In summary: I’m doing quite well.  I’m delighted that I made the decision to acquire the implant and I would do it again in a minute.  I hear so much better, so much more, and so much more easily, than I did with my hearing aids alone.  The day before these words are being written, I received my three month’s evaluation from the NYU Cochlear Implant Center.  The results were excellent; I am particularly pleased with my performance on the monosyllabic word test, which increased substantially (from 18% to over 90%).  So, clearly, I’m hearing much more.  But, it is important to keep in mind that these results do not, and I want to emphasize do not, suggest that auditorally I’m functioning normally.  I’m not.  What it does indicate is that these speech tests may no longer be appropriate for the current generation of implant users, people like me who started out with a significant amount of usable residual hearing.  I would estimate that, hearing-wise, I’m functioning somewhere around fifty to sixty percent of normal.
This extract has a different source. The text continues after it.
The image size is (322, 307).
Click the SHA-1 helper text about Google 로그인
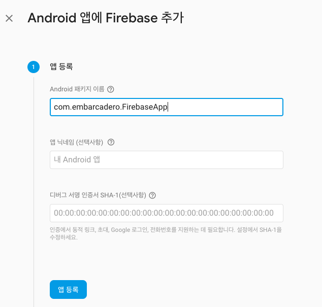pos(166,233)
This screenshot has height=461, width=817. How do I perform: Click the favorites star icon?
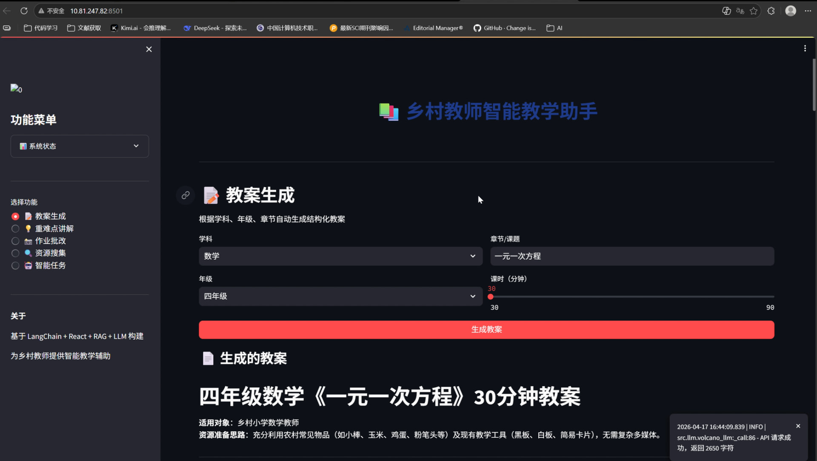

Rationally, I understand that the results I’ve achieved so far are excellent.  But, as I noted in Part I of this article, unrealistic hopes cannot easily be quelled.  So while my rationale expectations have been more than fulfilled, I can’t deny a tinge of disappointment that I’m not doing even better.  But it’s been only three months and I still have lots of learning to do with the implant.  While I fully expect and hope (realistically, this time) to do better three or six months from now, I’m sure that I’ll never realize, as I wrote in Part I, the ability to “function fairly normally in challenging group conversational situations” (although a personal FM system will help).  Because I started out with functional hearing, I would rate the improvement in speech comprehension that I have realized to be marvelous.  For someone who begins the process with little or no usable hearing, however, this much progress can seem almost miraculous.  So, it depends on where we’re at when the process beings.  But not everybody will be as fortunate as I was.  As I think about what I have been able to achieve with the implant, my heart goes out to those proportionately few people who have received little or no benefit.  They should know, however, that they made a noble effort, one that was well worth trying.  Nobody fully understands why the implant fails to help in some cases, but they should know, and we should all acknowledge, that it was for no fault of their own.  And it should not serve to discourage others from being implanted, if they are deemed suitable candidates.